The congress brought together about 360 scientists from the USA, France, Germany, North Korea, Turkey, Kazakhstan, Belarus and 16 Russian cities, including Moscow and St. Petersburg. At the opening of the scientific forum, Academician Valentin Nikolaevich Parmon, Chairman of the Siberian Branch of the Russian Academy of Sciences, addressed its participants: "We are at a very interesting historical period when a genuine renaissance of Russian science will take place. For the first time in many years, it has been placed among the most important national priorities, and what you are doing – genomic technologies – has been named one of the key areas where Russia should reach the world level." "The objects that we would like to see in Novosibirsk in the near future are a large center of genomic technologies and a biocenter closely connected with them," Valentin Parmon stressed, recalling the documents emanating from the head of state on the development of science in Siberia and Russia as a whole.

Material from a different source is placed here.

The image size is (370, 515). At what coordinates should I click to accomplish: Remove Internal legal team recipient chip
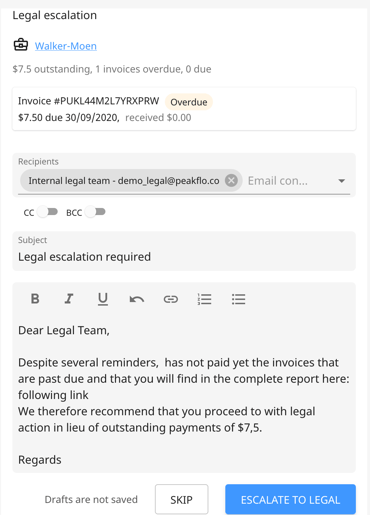231,180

Academician Vsevolod Arsenyevich Tkachuk, Dean of the Faculty of Fundamental Medicine of Lomonosov Moscow State University, expressed a similar point of view: "Tectonic shifts are taking place in our direction of science. The CRISPR/Cas9 genomic editing method appeared just at a time when many dogmas of biology are being revised... CRISPR/Cas9 is not only a tool of cognition, it gives hope that we will master functional genomics… A new science is emerging before our eyes." Speaking about the points of growth of new scientific directions, the Moscow academician stressed: "On behalf of the President of the Russian Federation, there will be four new genomic centers in the country, and where to create one of them, if not in Novosibirsk?"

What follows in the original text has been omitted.